Source text.
————

Seqanswers Leaderboard Ad

Collapse

Announcement

Collapse
No announcement yet.
X
 
  • Filter
  • Time
  • Show
Clear All
new posts

  • Question about exon limits and annotation..

    Lets say I have processed raw reads from a tumor-normal paired exome experiment and made them fit for mutation calling. I have two bam files that I feed into a mutation caller and since its an exome experiment, I limit the variant calls to mutations limited to exons + 10 bases only by generating a .bed file of refgenes from the UCSC table browser.

    Now, theoretically all the mutation calls made by the caller are exonic or splicing.

    But when I run these calls through an annotation software and annotate it against a refgene set (tried both snpEff and Annovar (with annovar I used the default hg19 set)), only approximately 65%-80% of the calls are exonic or splicing. The rest are annotated as intronic, upstream, downstream and a zillion other things..

    I have been trying to think of an explanation as to why. But I just cant.

    Has anybody here noticed this before? Is there an explanation as to why this is happening?

    Thank you.

    Shyam.

    PS: Its not a problem with the mutation caller either; I have tried 2 of them..
    Last edited by shyam_la; 07-25-2012, 03:03 PM.

  • #2
    I'm wondering if this is the product of alternative splicing in your annotation/sequencing set. For example, maybe an alternative 3' terminal exon could lead something being called as upstream? Or a skipped exon, could lead to an intronic call?

    I'd overlay your SNP calls with the annotation in something like IGV and see if you can visualize what might be the reason.

    Comment


    • #3
      Thanks for responding.
      That doesn't make sense to me really..
      Everything is already aligned to the reference genome. Base 12345678 is going to be intronic or exonic, and hence mutation at base 12345678 is going to be either intronic or exonic respectively, irrespective of how different isoforms are spliced. Isn't it??
      Alternative splicing will affect which exons are there in the protein, but can't affect where exactly a particular aligned base position falls in the genome structure, right?
      Could I be doing something wrong post-mutation calling that is leading to this effect?

      Comment


      • #4
        You're right about whether or not a mutation at a specific base in exon or intron should be irrespective of the isoform, assuming everything is working as you think it is and being treated consistently. However, what I'm wondering is if the annotation files and the sequencing all had the same isoforms annotated, or even if the programs are handling these annotation files equivalently. That's why I'd say just go look at it in IGV. If you can visually see nothing but exon/splicing SNPs, you'll know its a problem with how these programs are calling SNPs relative to the annotation files. Then if you visualize SNPs outside the exon/splicing regions, then you know its something wrong with your initial screen.

        Comment


        • #5
          Sounds like an idea! Will update asap..
          Thanks.
          One question: Can IGV visualise just a list of chr and base positions? I hve one column with chromosomes and one column with base positions on the chromosome (I have 2 more columns with reference allele and observed allele, but those are irrelevant for the purposes of our discussion)..

          Comment


          • #6
            I'm note sure if IGV could load what you want. Here's a list of the supported file formats: http://www.broadinstitute.org/software/igv/FileFormats

            If you can convert your data to VCF, that would work? You might have to do some file format manipulation to get it working. Or maybe find a more flexible viewer.

            Comment


            • #7
              Well, I just picked 10 random spots from the list and tested them individually.. Half the time the annotation is correct (comparing to IGV), half the time its not..

              I can't draw any conclusions yet..

              What I am thinking is the UCSC refgene bed file, the refgene set of annovar and the refgene set used by IGV are all different. Is that possible?

————

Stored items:
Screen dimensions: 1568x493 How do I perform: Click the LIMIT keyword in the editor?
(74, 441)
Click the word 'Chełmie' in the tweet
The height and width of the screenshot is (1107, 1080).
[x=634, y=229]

————

Assignment.
Retype the part of the forum thread about exon limits and annotation that begins with the words "Has anybody here" and ends after the words "2 of them..".

Written response.
Has anybody here noticed this before? Is there an explanation as to why this is happening?

    Thank you.

    Shyam.

    PS: Its not a problem with the mutation caller either; I have tried 2 of them..